Selected excerpt:
────────────────────

Court Opinion

ID: 3977355
Source: CourtListenerOpinion
Date Created: 2016-07-06 10:34:54.14768+00
Date Added: 2024-06-11T12:17:37.960768
License: Public Domain

This suit was instituted by appellee against appellant on allegations that he had been employed as crossing flagman at 42 1/2 cents per hour, and that appellant had attempted to settle with him at a less sum. The suit was to recover the difference. On a trial to the jury the evidence was sufficient to sustain their finding in appellee's favor.
The only question necessary for us to review arises on the admission of the contents of a letter, purporting to have been written by appellant fixing appellee's wages at 42 1/2 cents per hour, offered by appellee.
H, N. Free, appellant's section foreman, testified for appellee as follows:
"My name is, H. N. Free. I am section foreman for the T.  N. O. Railroad Company at Orange, Tex. Mr. Peterson and Mr. Garrison and several more men were sent out to me by Mayor Lea of Orange to be put on as crossing flagmen. I had instructions from Mr. Micksch to put on men sent out by Mr. Lea. I did not know what the wages to be paid them was, and so told them. They went to work as flagmen, and I wrote in to Houston to find out what the wages for this work would be. I got a memorandum stating that those wages would be 42 1/2 cents per hour. I did not remember who it was signed by but think it came from the general office. I further told these men who were employed as crossing flagmen, after receiving this memorandum, which I thought was from the general office, that the rate of pay would be 42 1/2 cents per hour. This memorandum was received by me 10 or 11 days after these men started to work.

────────────────────

Entries provided:
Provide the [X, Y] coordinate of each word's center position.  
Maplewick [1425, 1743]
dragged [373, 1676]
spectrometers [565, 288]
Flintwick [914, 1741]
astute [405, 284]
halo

────────────────────

According to the court opinion, how long after the crossing flagmen started work did the section foreman receive the memorandum about their wages?

10 or 11 days after they started.